- _Description of the task_:
Render the lines from the start of the records up to and including the line containing "pos(232,67)" as a JSON list of strings, one string per line, with blank lines omitted. Leave the pictures out of the list.

(Text and item location lines)
= = = = =
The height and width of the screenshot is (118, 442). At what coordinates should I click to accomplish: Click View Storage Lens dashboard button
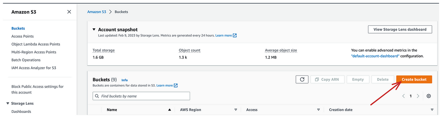400,29
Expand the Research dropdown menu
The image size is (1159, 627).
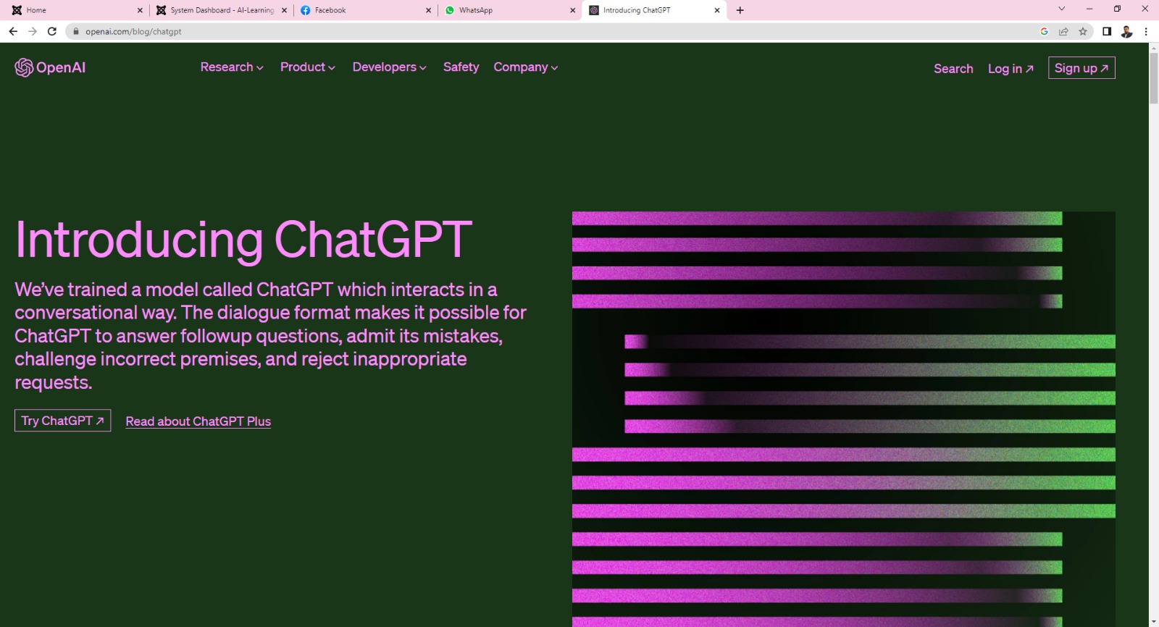pos(232,67)
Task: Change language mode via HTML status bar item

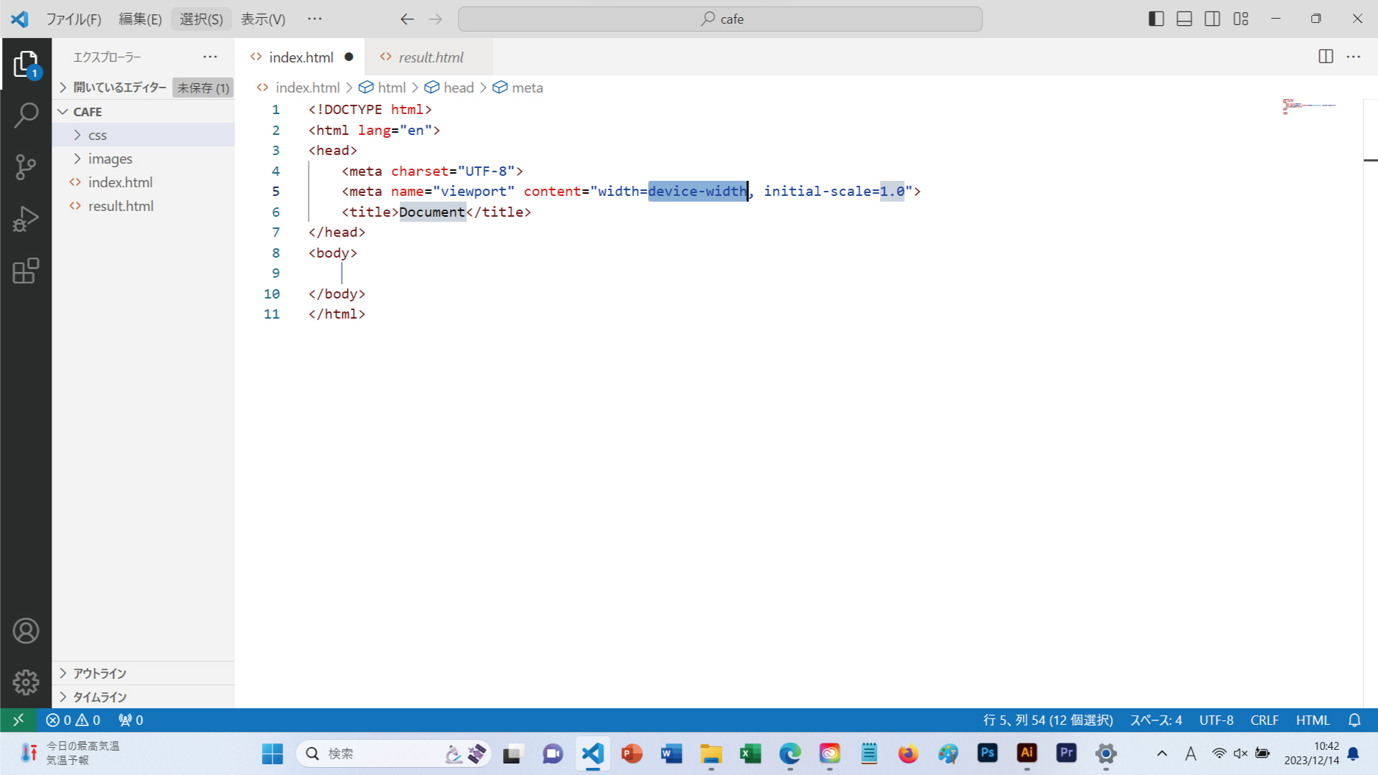Action: click(1313, 720)
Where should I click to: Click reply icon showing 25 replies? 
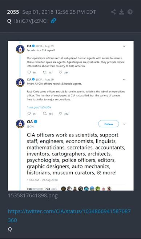click(29, 113)
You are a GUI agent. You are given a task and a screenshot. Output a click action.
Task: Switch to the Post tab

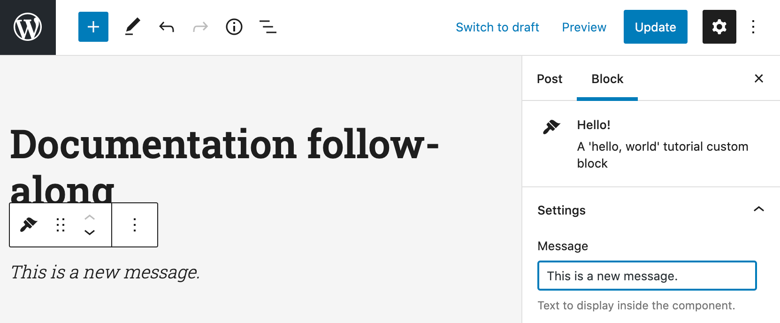(x=550, y=79)
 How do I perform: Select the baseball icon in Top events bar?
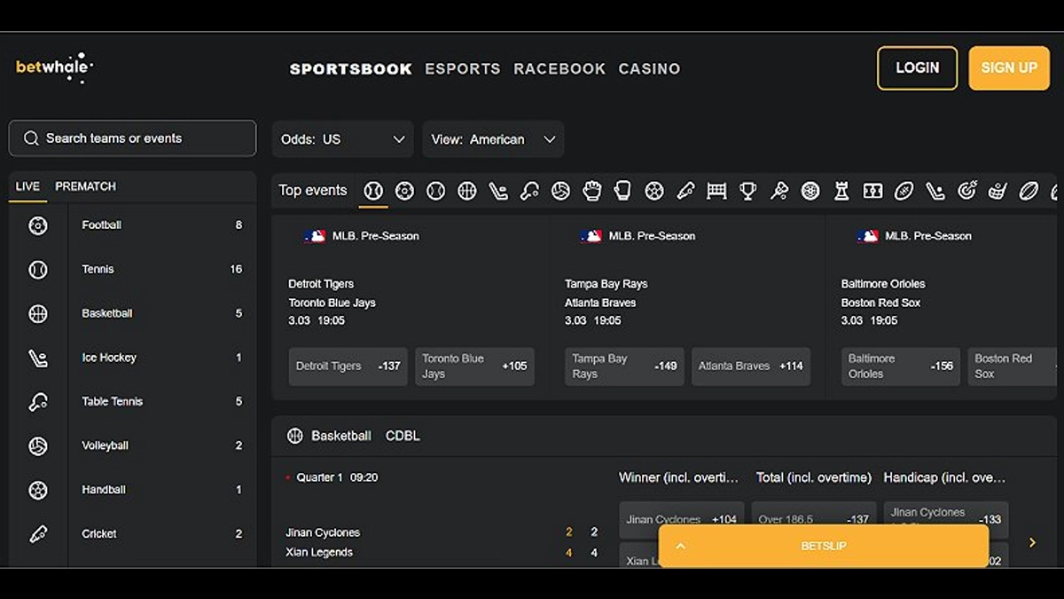(373, 191)
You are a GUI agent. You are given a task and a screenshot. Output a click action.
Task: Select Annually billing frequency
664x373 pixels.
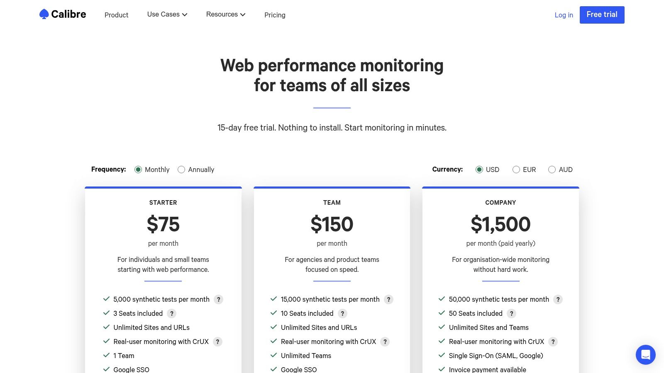point(181,170)
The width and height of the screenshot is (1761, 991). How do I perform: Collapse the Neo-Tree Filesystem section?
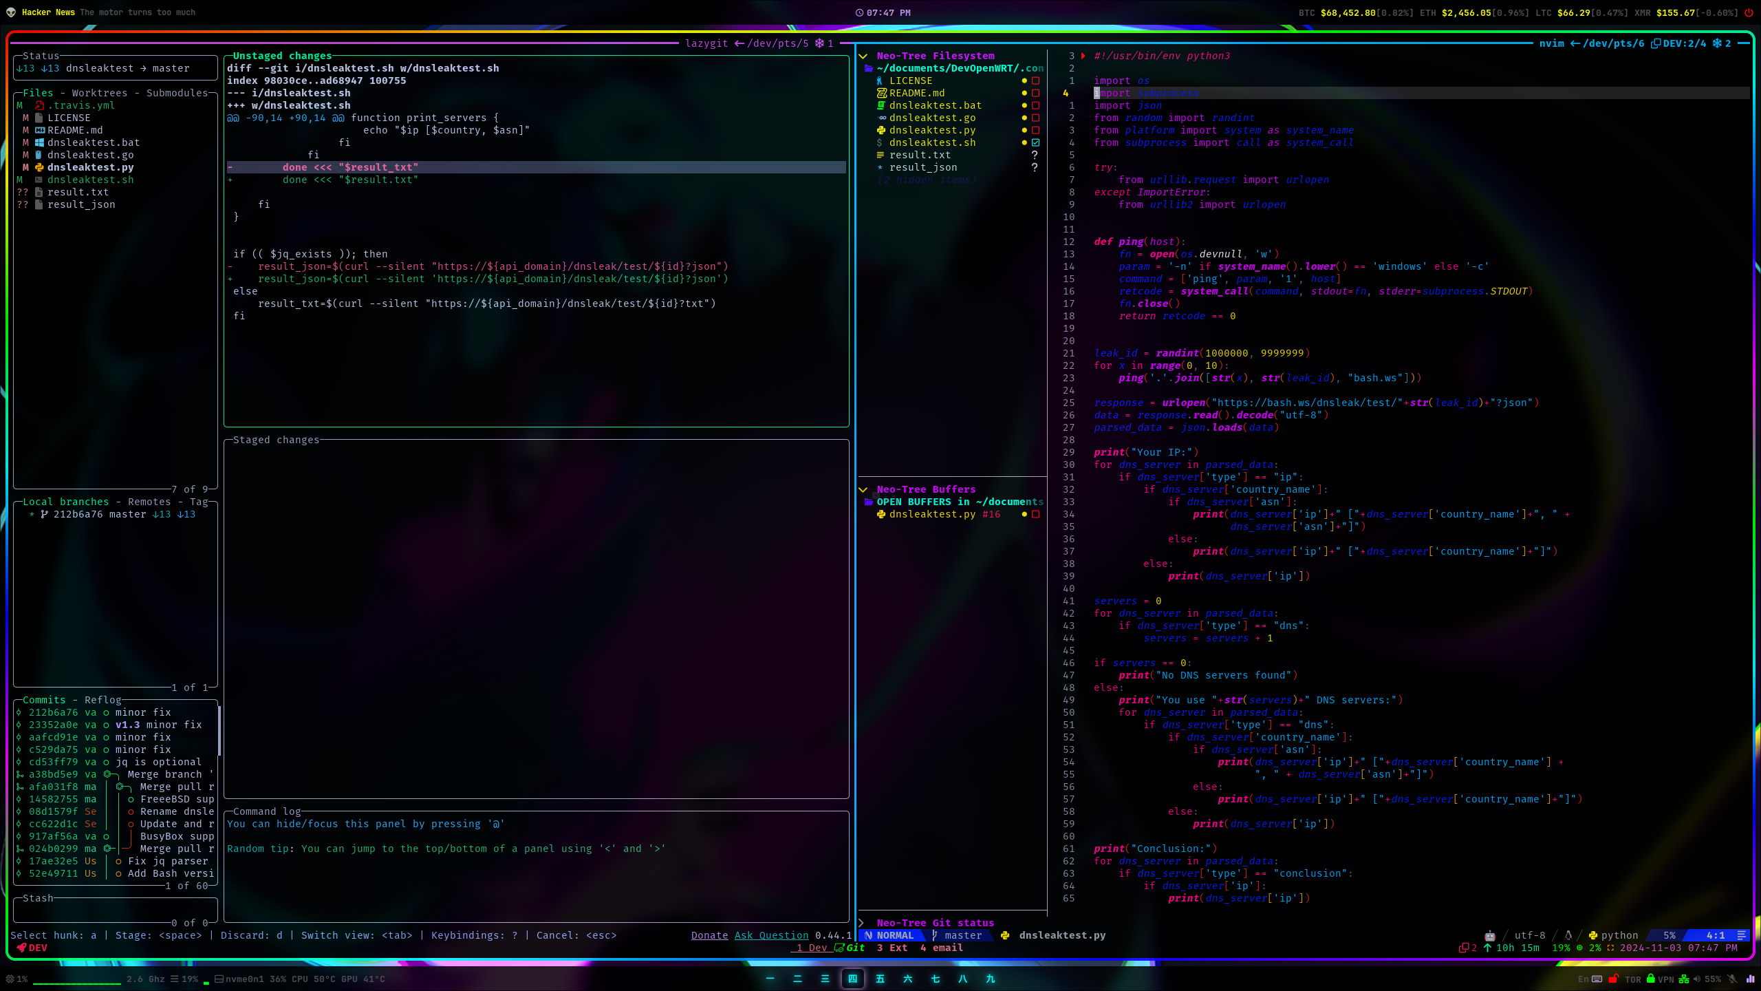tap(863, 56)
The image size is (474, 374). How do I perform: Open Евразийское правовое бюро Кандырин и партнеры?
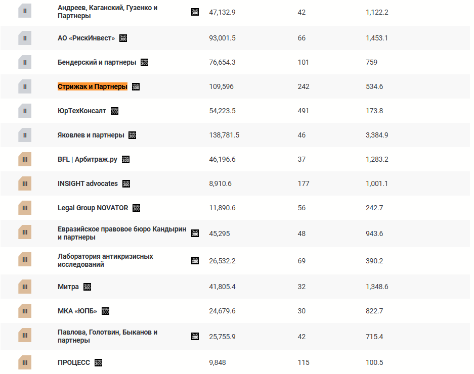122,233
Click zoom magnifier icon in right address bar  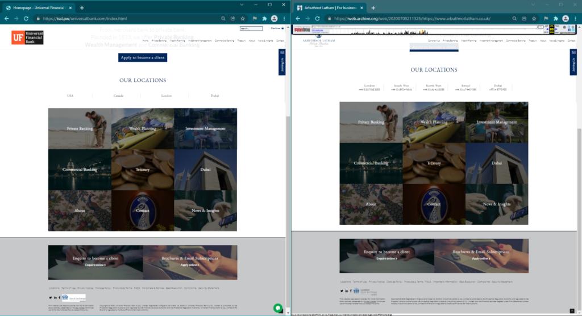pos(515,18)
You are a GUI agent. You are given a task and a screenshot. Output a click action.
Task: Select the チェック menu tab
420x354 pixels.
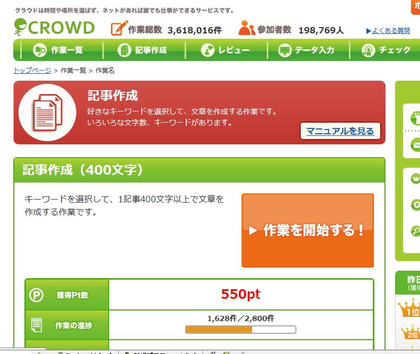point(386,50)
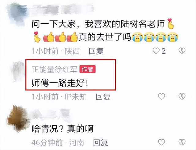
Task: Open the gray avatar next to 正能量徐红军
Action: click(x=18, y=71)
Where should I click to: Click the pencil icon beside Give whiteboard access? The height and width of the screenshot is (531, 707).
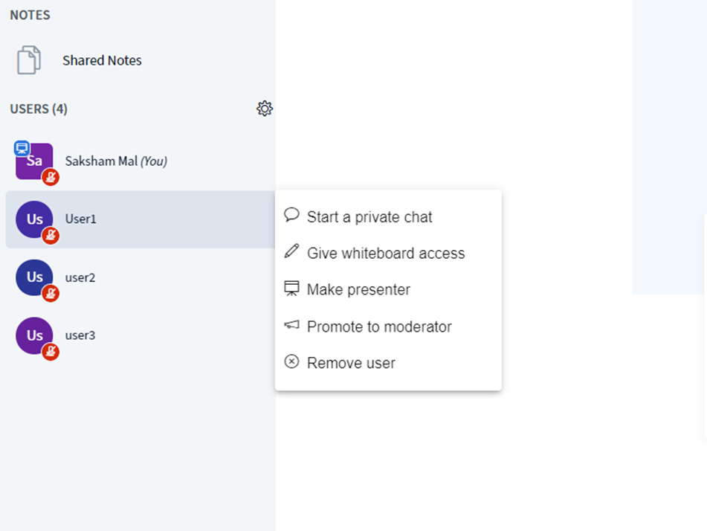coord(291,251)
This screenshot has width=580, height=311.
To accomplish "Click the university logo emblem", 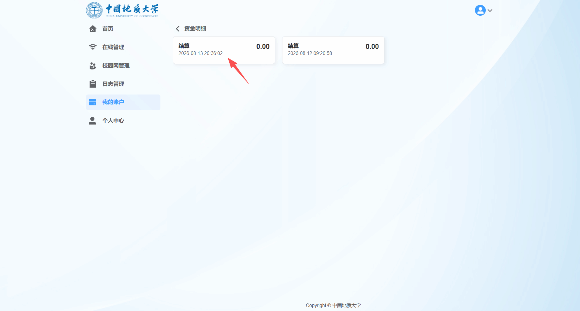I will (x=94, y=10).
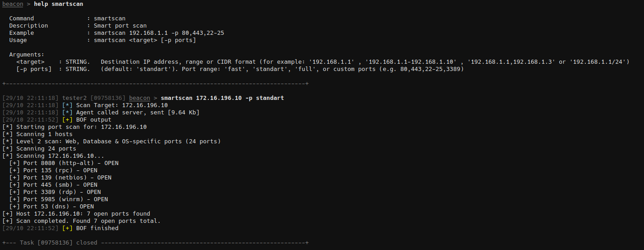Viewport: 644px width, 250px height.
Task: Select the 'Port 5985 (winrm) - OPEN' result
Action: pyautogui.click(x=65, y=199)
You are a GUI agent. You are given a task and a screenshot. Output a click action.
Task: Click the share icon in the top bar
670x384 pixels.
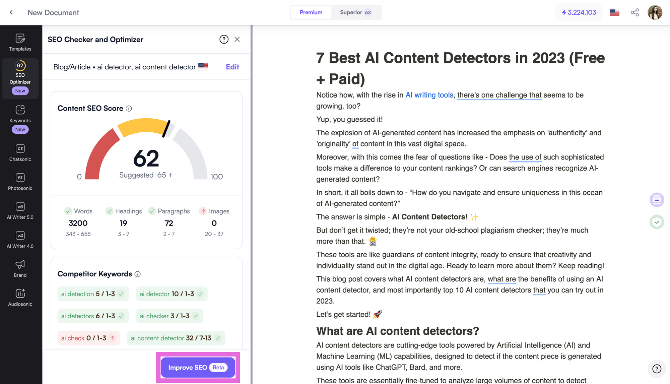tap(635, 12)
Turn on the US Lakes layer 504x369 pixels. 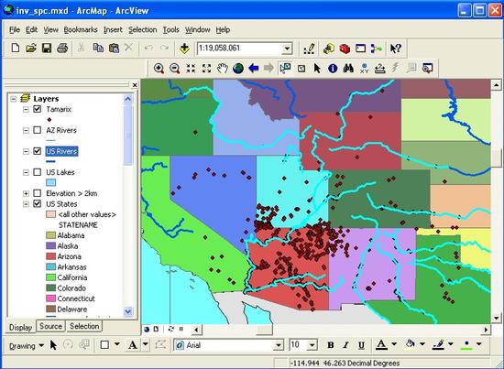coord(38,172)
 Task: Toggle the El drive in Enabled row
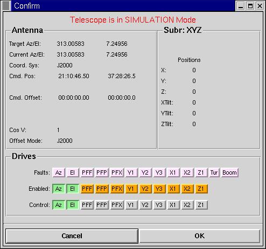pos(73,189)
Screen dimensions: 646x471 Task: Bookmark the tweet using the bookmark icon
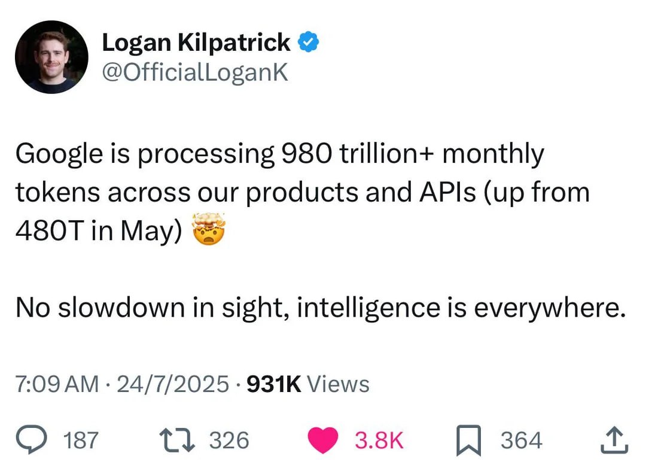pos(468,440)
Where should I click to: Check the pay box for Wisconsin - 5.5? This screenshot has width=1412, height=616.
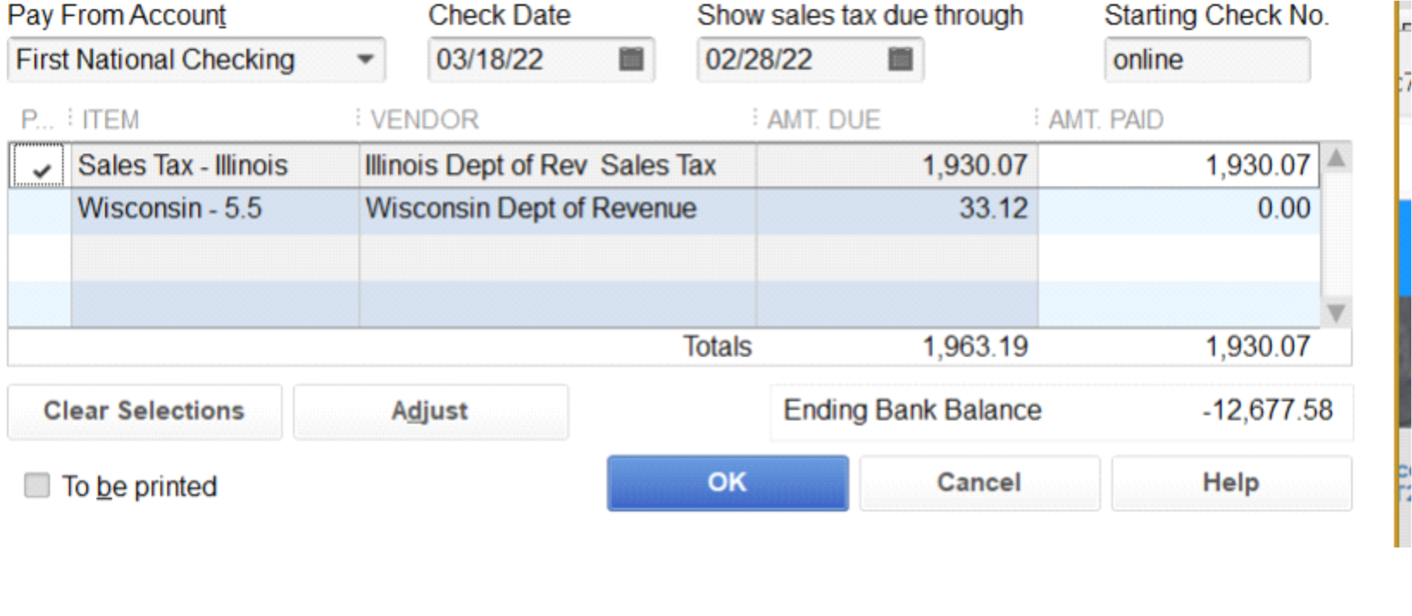coord(40,209)
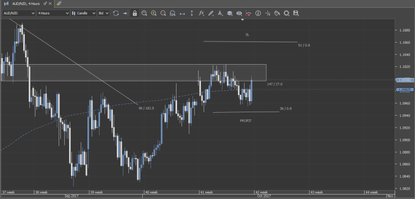Image resolution: width=415 pixels, height=199 pixels.
Task: Click the zoom out magnifier icon
Action: point(163,13)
= = = = =
- _Exercise solution_:
[
  "The height and width of the screenshot is (118, 442). At what coordinates should I click to accomplish: Click View Storage Lens dashboard button",
  "400,29",
  "Expand the Research dropdown menu",
  "The image size is (1159, 627).",
  "pos(232,67)"
]